Given instruction:
Rewrite all of the material below, changing every "GUI agent" to "desktop agent" and keeping everything else the same. Leave out the images.

Supplied records:
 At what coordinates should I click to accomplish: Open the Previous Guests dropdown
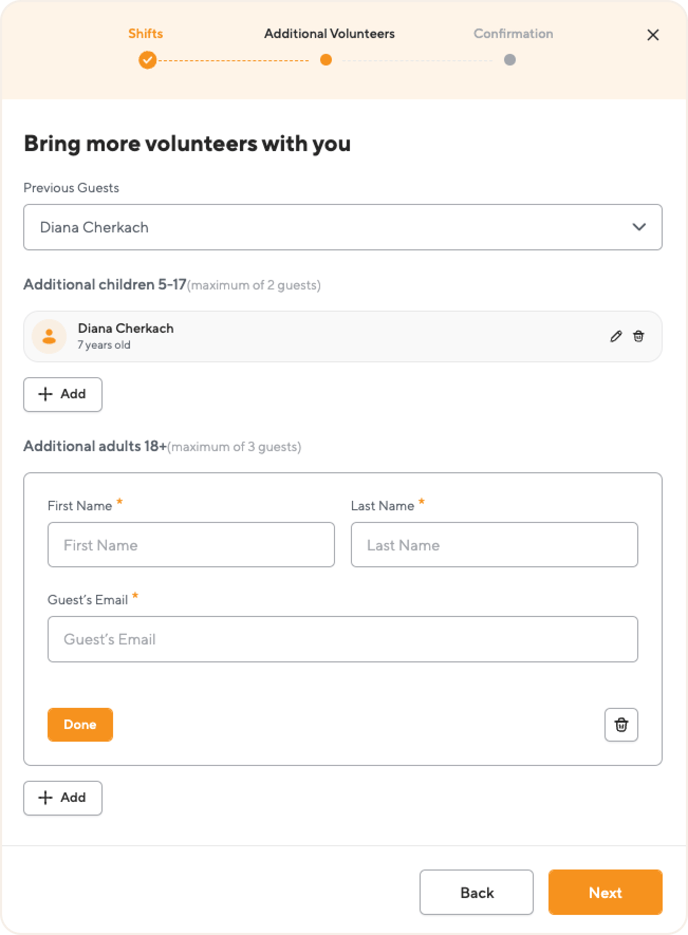pyautogui.click(x=343, y=227)
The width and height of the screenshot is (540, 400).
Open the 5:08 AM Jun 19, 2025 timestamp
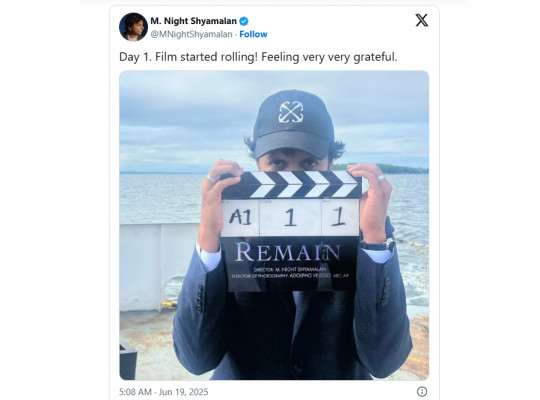(x=164, y=392)
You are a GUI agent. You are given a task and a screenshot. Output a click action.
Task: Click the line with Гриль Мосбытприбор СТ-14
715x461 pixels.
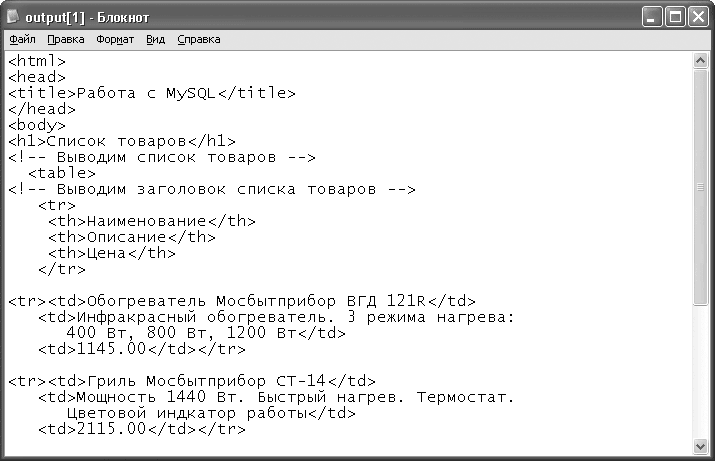click(x=192, y=381)
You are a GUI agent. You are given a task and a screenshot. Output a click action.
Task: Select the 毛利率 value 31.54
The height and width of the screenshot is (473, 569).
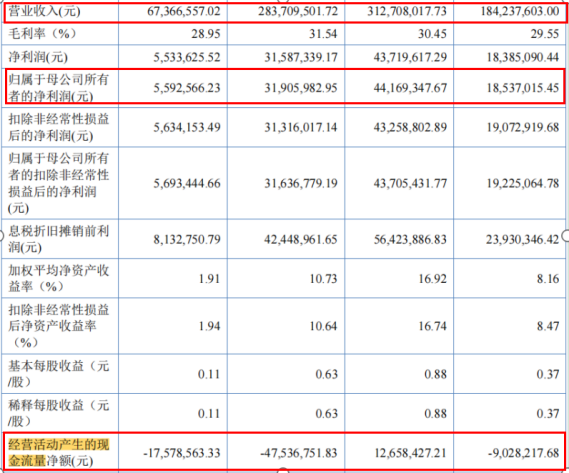[x=323, y=34]
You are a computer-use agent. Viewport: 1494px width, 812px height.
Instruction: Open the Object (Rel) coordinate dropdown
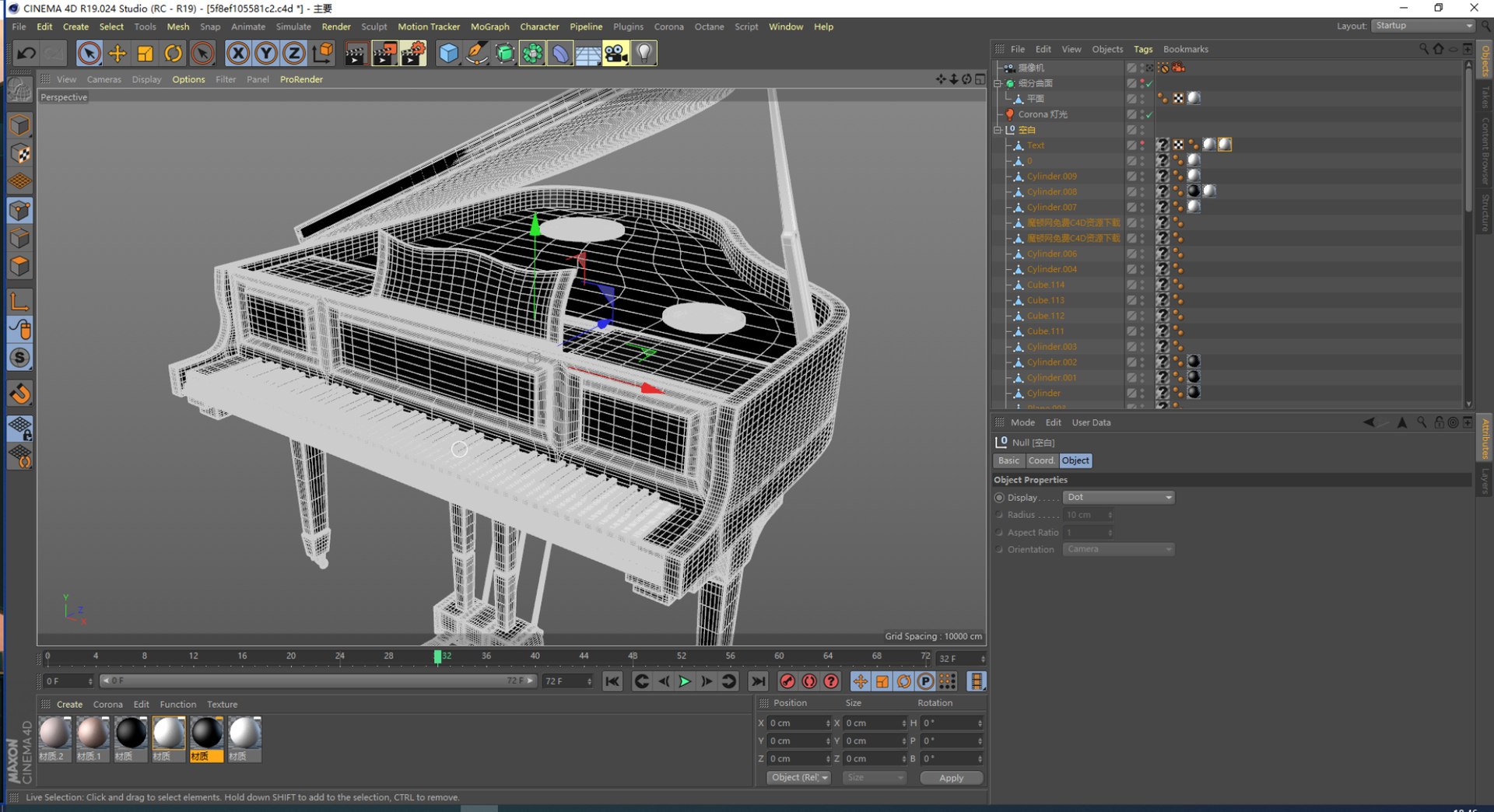[x=798, y=778]
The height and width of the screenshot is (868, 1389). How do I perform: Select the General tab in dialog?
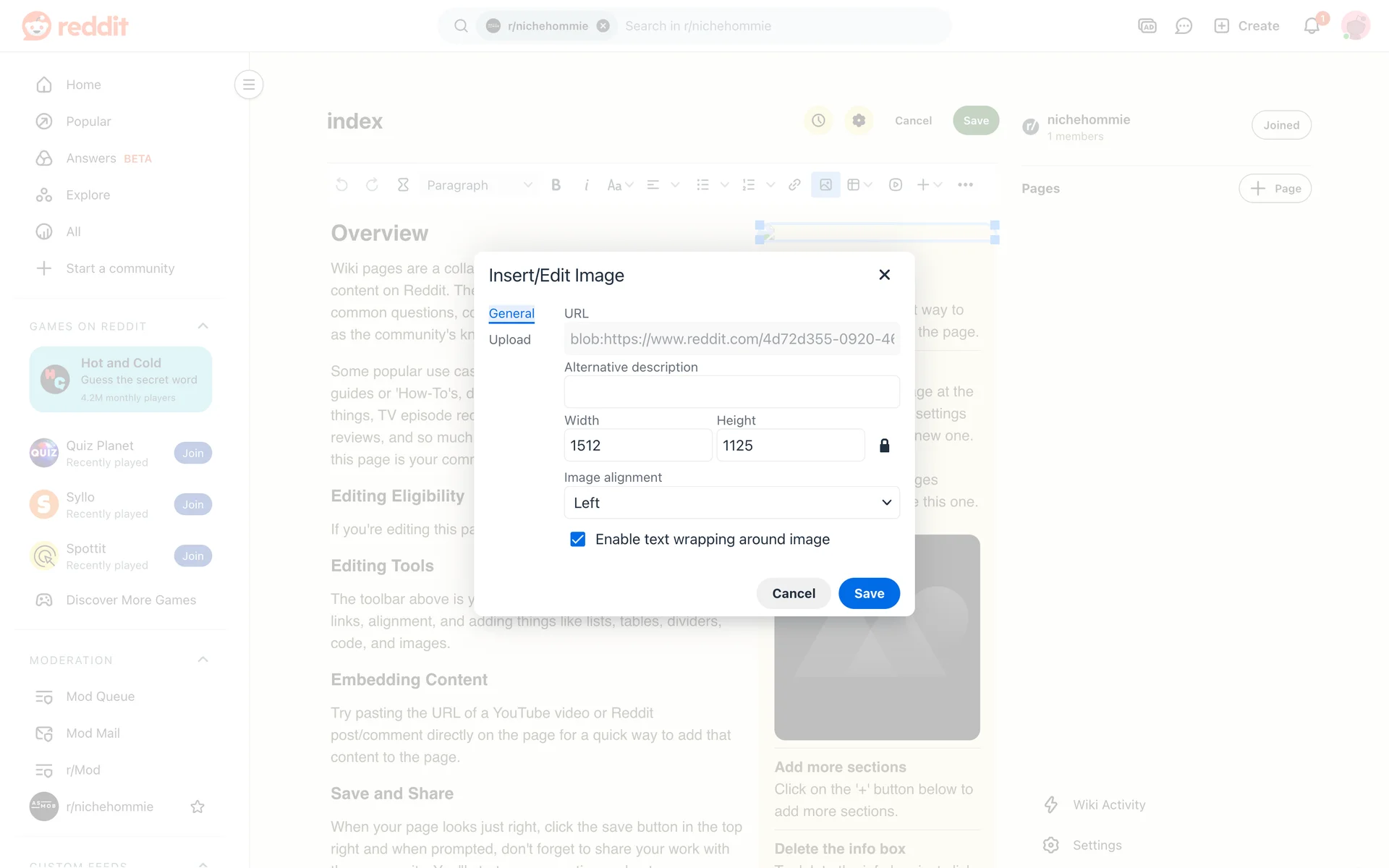(x=511, y=313)
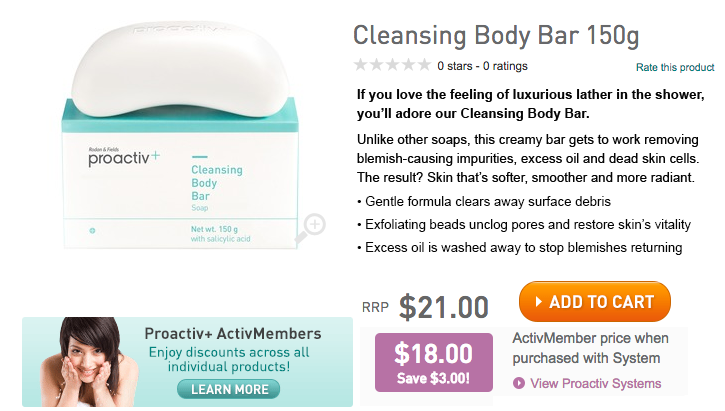This screenshot has width=725, height=411.
Task: Click the Enjoy discounts across all products text
Action: click(x=228, y=359)
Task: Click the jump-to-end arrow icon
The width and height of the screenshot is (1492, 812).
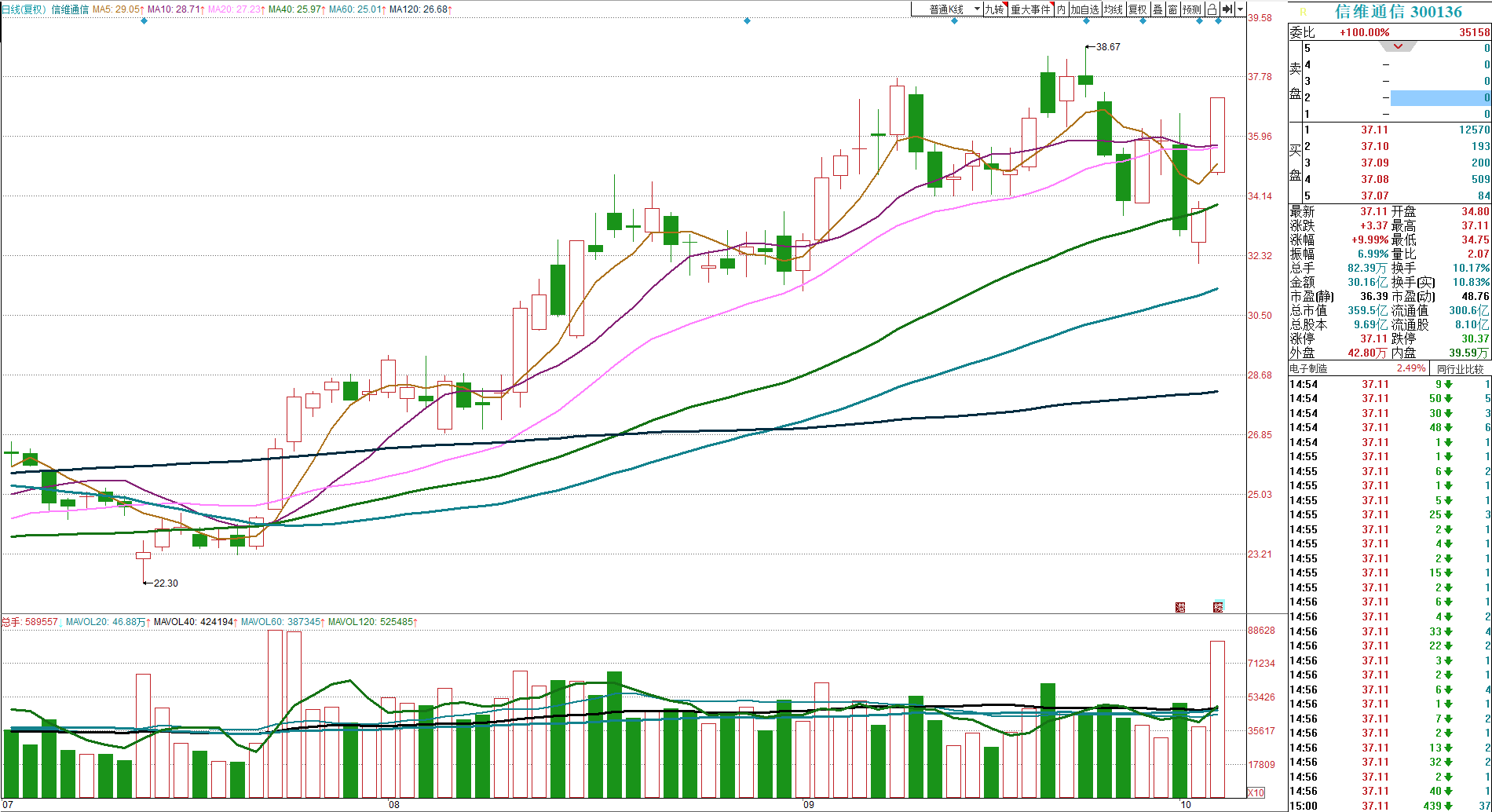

Solution to the problem:
 At what coordinates should I click to accomplish: Open the Previous Guests dropdown
pyautogui.click(x=343, y=227)
The width and height of the screenshot is (540, 400).
Open the 5:08 AM Jun 19, 2025 timestamp
(x=164, y=392)
You are a desktop agent. You are given a task and a screenshot. Output a click action.
Task: Click the line with Гриль Мосбытприбор СТ-14
715x461 pixels.
click(x=192, y=381)
You are a desktop agent. You are given a task and a screenshot. Output a click action.
Task: Select the 毛利率 value 31.54
The height and width of the screenshot is (473, 569).
[x=323, y=34]
You are a computer-use agent. Viewport: 1494px width, 812px height.
Instruction: Open the Object (Rel) coordinate dropdown
[x=798, y=778]
The height and width of the screenshot is (868, 1389). How do I perform: Select the General tab in dialog?
(x=511, y=313)
This screenshot has width=725, height=411.
Task: Click the Enjoy discounts across all products text
Action: click(x=228, y=359)
Task: Click the jump-to-end arrow icon
The width and height of the screenshot is (1492, 812).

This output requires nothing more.